Element and text location data
-=-=-=-=-

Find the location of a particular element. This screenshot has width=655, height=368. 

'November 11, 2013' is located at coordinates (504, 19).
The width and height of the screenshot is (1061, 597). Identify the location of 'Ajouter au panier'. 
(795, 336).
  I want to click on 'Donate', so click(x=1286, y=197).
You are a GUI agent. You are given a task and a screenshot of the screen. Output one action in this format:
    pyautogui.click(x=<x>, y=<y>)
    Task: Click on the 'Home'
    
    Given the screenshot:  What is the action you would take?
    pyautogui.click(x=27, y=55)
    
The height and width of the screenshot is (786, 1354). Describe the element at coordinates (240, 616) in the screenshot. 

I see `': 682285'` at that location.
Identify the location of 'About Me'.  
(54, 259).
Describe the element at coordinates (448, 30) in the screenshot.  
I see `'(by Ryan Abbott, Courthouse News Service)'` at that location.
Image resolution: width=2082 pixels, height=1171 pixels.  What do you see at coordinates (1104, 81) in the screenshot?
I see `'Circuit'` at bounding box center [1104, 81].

-=-=-=-=-

• **STATED EXERCISE**: Give each non-blank line of the entries above as one string in a JSON list, preserving the original order.

• **FINAL RESULT**:
[
  "Find the location of a particular element. This screenshot has width=655, height=368. ",
  "'November 11, 2013' is located at coordinates (504, 19).",
  "The width and height of the screenshot is (1061, 597). Identify the location of 'Ajouter au panier'. ",
  "(795, 336).",
  "  I want to click on 'Donate', so click(x=1286, y=197).",
  "You are a GUI agent. You are given a task and a screenshot of the screen. Output one action in this format:",
  "    pyautogui.click(x=<x>, y=<y>)",
  "    Task: Click on the 'Home'",
  "    Given the screenshot:  What is the action you would take?",
  "    pyautogui.click(x=27, y=55)",
  "The height and width of the screenshot is (786, 1354). Describe the element at coordinates (240, 616) in the screenshot. ",
  "I see `': 682285'` at that location.",
  "Identify the location of 'About Me'.  ",
  "(54, 259).",
  "Describe the element at coordinates (448, 30) in the screenshot.  ",
  "I see `'(by Ryan Abbott, Courthouse News Service)'` at that location.",
  "Image resolution: width=2082 pixels, height=1171 pixels.  What do you see at coordinates (1104, 81) in the screenshot?",
  "I see `'Circuit'` at bounding box center [1104, 81]."
]